L’essor rapide des stablecoins représente, selon la Banque centrale européenne (BCE), un risque croissant pour le système bancaire européen.
Piero Cipollone, membre du directoire de la BCE, alerte sur le fait que les consommateurs et les entreprises se tournent de plus en plus vers des dollars et des euros numériques, au risque de priver les banques commerciales d’une partie de l’épargne.
La banque centrale voit donc dans l’euro numérique un outil important pour protéger l’infrastructure européenne des paiements et réduire la dépendance aux services de paiement étrangers.
Les stablecoins accentuent la pression sur les banques européennes
Selon Piero Cipollone, la numérisation des paiements transforme rapidement le système financier européen. Les banques tirent moins de revenus des paiements, tandis que les données de transaction, très précieuses, sont de plus en plus captées par les grands groupes technologiques et les plateformes de paiement internationales.
La croissance des stablecoins pourrait, selon la BCE, accélérer encore ce mouvement. Les stablecoins sont des monnaies numériques dont la valeur est adossée à une devise traditionnelle, comme l’euro ou le dollar américain.
Si les consommateurs et les entreprises conservent une part plus importante de leur patrimoine en stablecoins, l’épargne disponible dans les banques commerciales diminue. Cela peut peser sur l’octroi de crédit, les banques utilisant les dépôts pour financer les prêts immobiliers et les prêts aux entreprises.

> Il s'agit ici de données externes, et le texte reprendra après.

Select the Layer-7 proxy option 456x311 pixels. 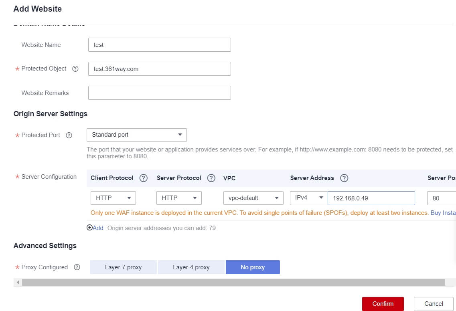123,267
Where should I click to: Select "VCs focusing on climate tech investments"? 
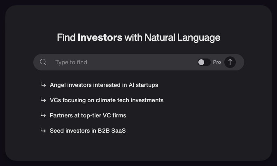click(106, 100)
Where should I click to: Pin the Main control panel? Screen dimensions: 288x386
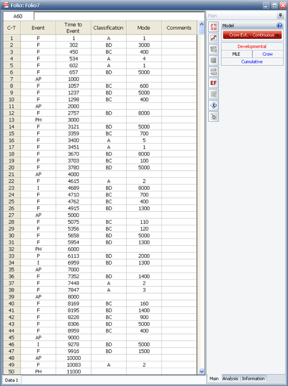click(x=280, y=16)
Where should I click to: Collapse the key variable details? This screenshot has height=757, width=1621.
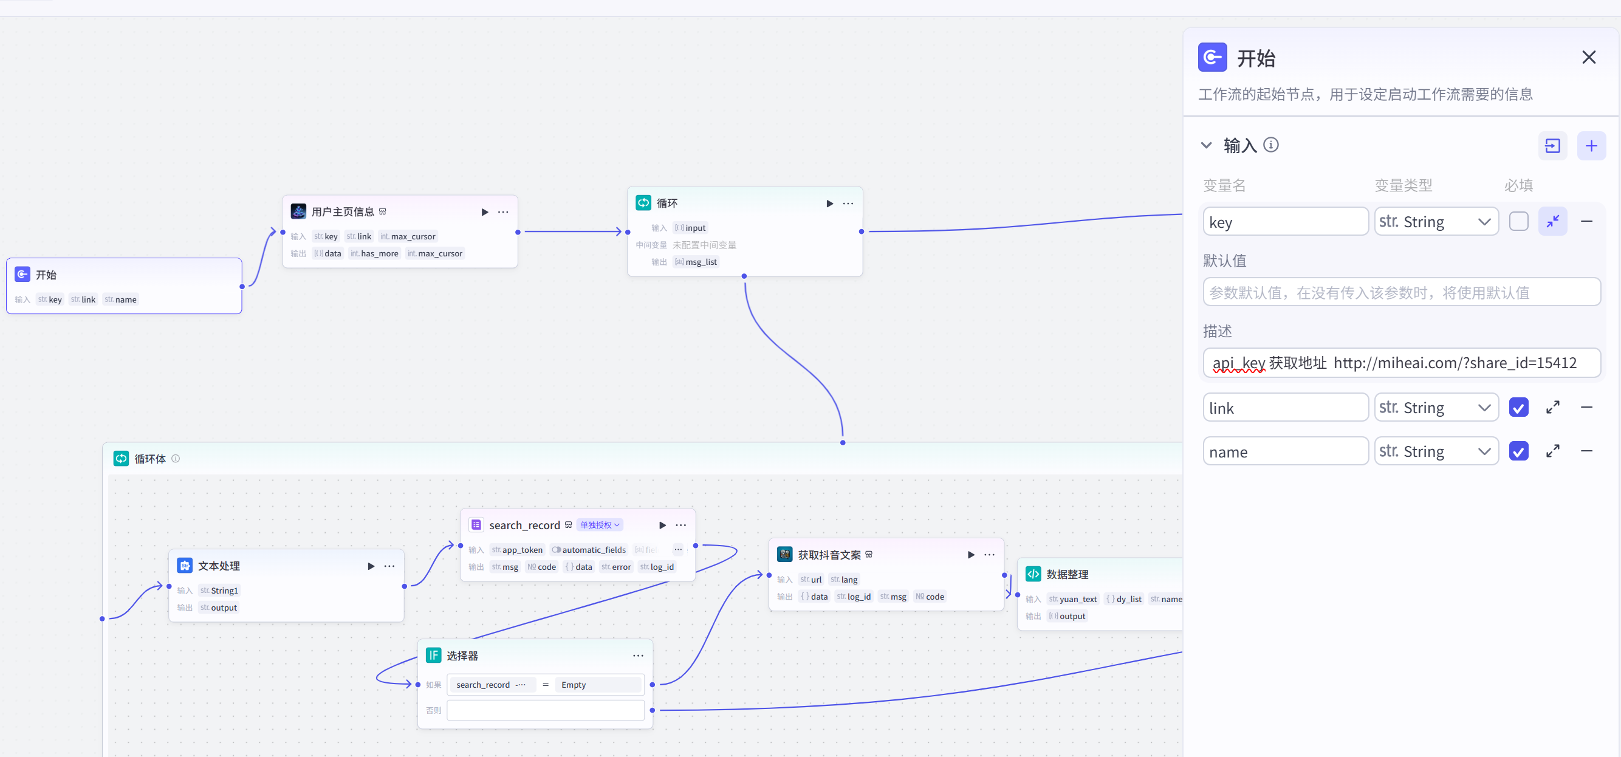tap(1552, 221)
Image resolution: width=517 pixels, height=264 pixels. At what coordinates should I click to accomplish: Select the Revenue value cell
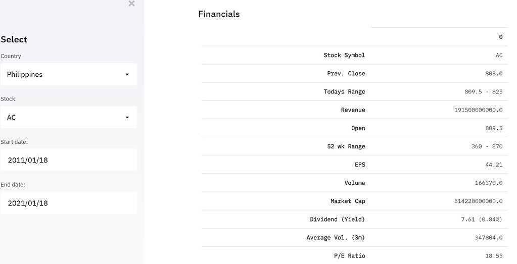coord(478,110)
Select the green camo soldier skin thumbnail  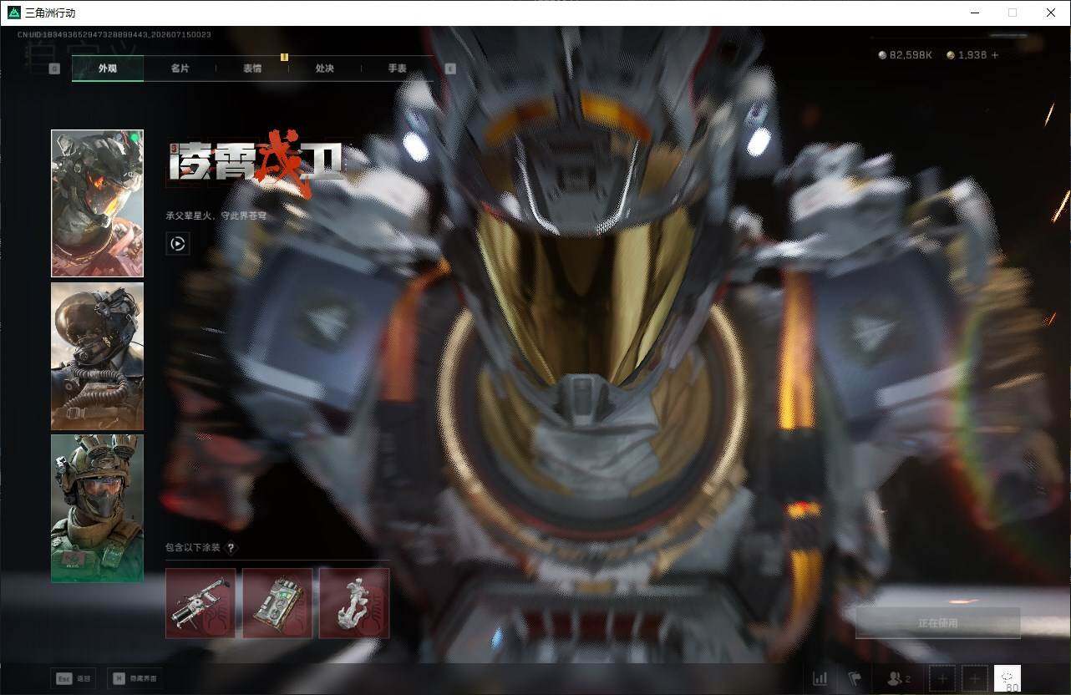click(x=97, y=508)
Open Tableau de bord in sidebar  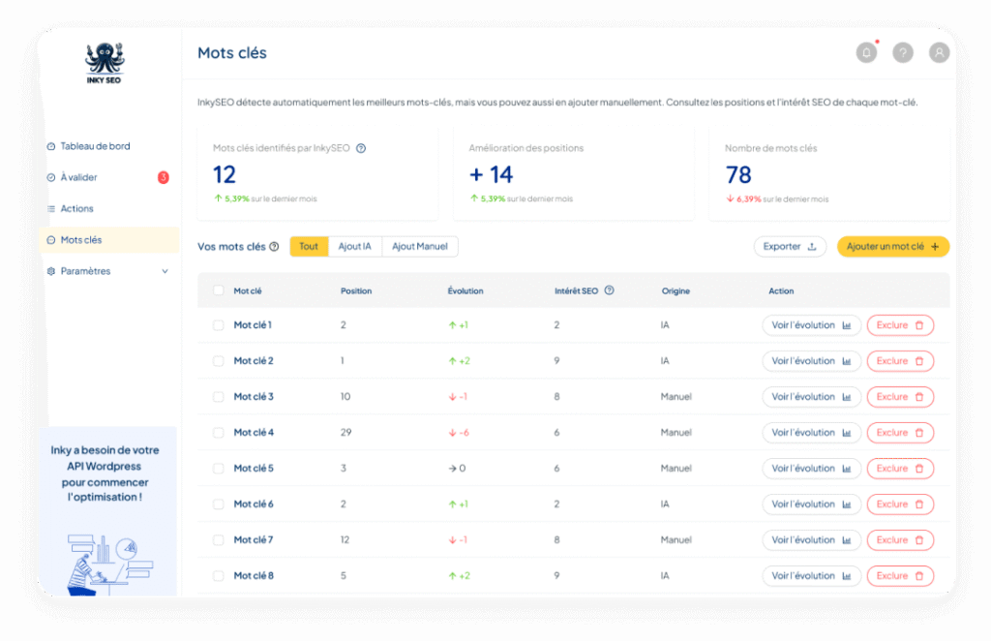tap(95, 146)
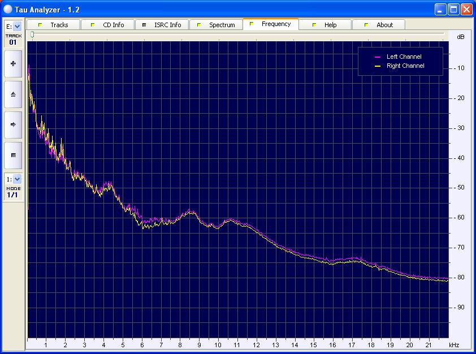Show the About tab

[x=379, y=25]
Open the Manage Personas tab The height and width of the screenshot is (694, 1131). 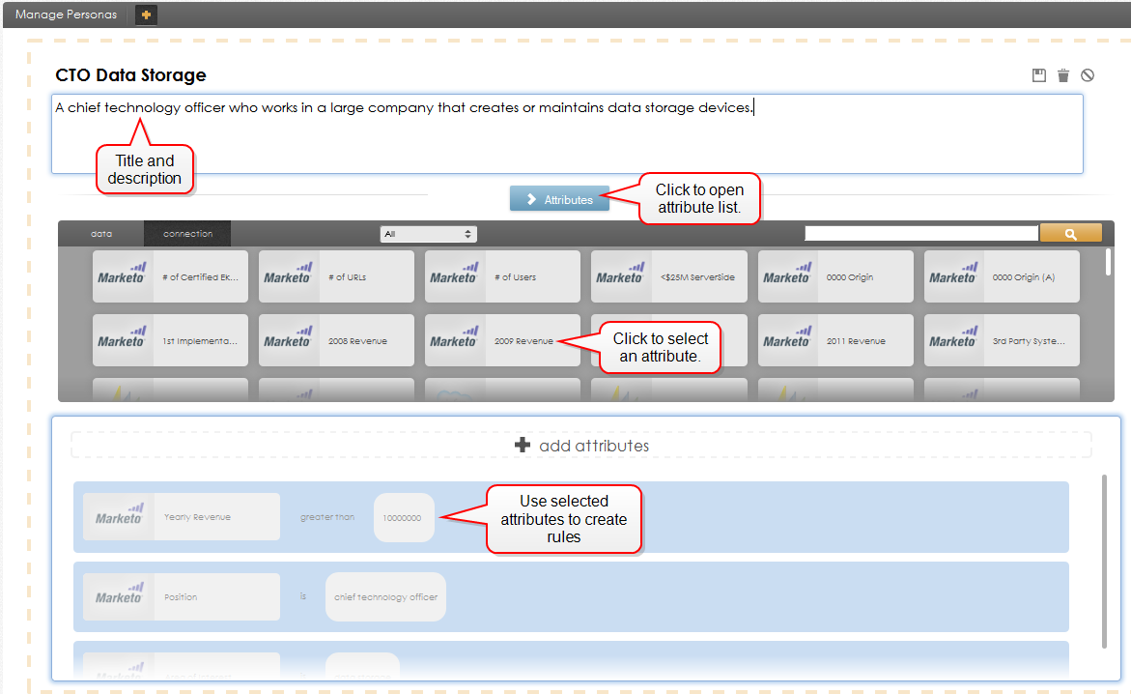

Selon Piero Cipollone, l’Europe risque ainsi non seulement de perdre en capacité d’action économique, mais aussi de devenir plus dépendante d’acteurs étrangers dans les services de paiement.
L’euro numérique doit protéger les paiements européens
Pour freiner cette évolution, la BCE considère l’euro numérique comme une solution importante. Émis directement par la banque centrale, il doit garantir que la monnaie publique conserve un rôle central dans un système de paiement de plus en plus numérisé.
Selon Piero Cipollone, l’euro numérique permettrait au secteur bancaire commercial de rester impliqué dans les paiements, tout en laissant les clients continuer à utiliser les services bancaires auxquels ils sont habitués.
L’euro numérique permettrait à la fois de préserver le rôle de la monnaie publique et de maintenir les banques au cœur du système de paiement, tout en répondant aux besoins de leurs clients.
Piero Cipollone
La BCE souligne depuis longtemps que l’euro numérique doit compléter les espèces et les moyens de paiement existants, et non les remplacer.
La BCE lance une expérimentation de l’euro numérique
Plus tôt cette semaine, la BCE a annoncé avoir sélectionné 36 prestataires de services de paiement pour un projet pilote autour de l’euro numérique. Des banques, des fintechs et des établissements de paiement y participeront.
L’expérimentation durera douze mois et doit se dérouler au second semestre 2027. Au cours de cette phase, la banque centrale étudiera la manière dont l’euro numérique pourrait fonctionner concrètement pour les consommateurs et les entreprises de la zone euro.
Sur la base des résultats, la BCE décidera si l’euro numérique sera effectivement lancé. Selon le calendrier actuel, une éventuelle émission pourrait intervenir au plus tôt en 2029.
Avec ce projet pilote, la banque centrale entend non seulement tester la technologie, mais aussi évaluer si l’euro numérique peut contribuer à un système de paiement européen plus sûr, plus efficace et plus indépendant.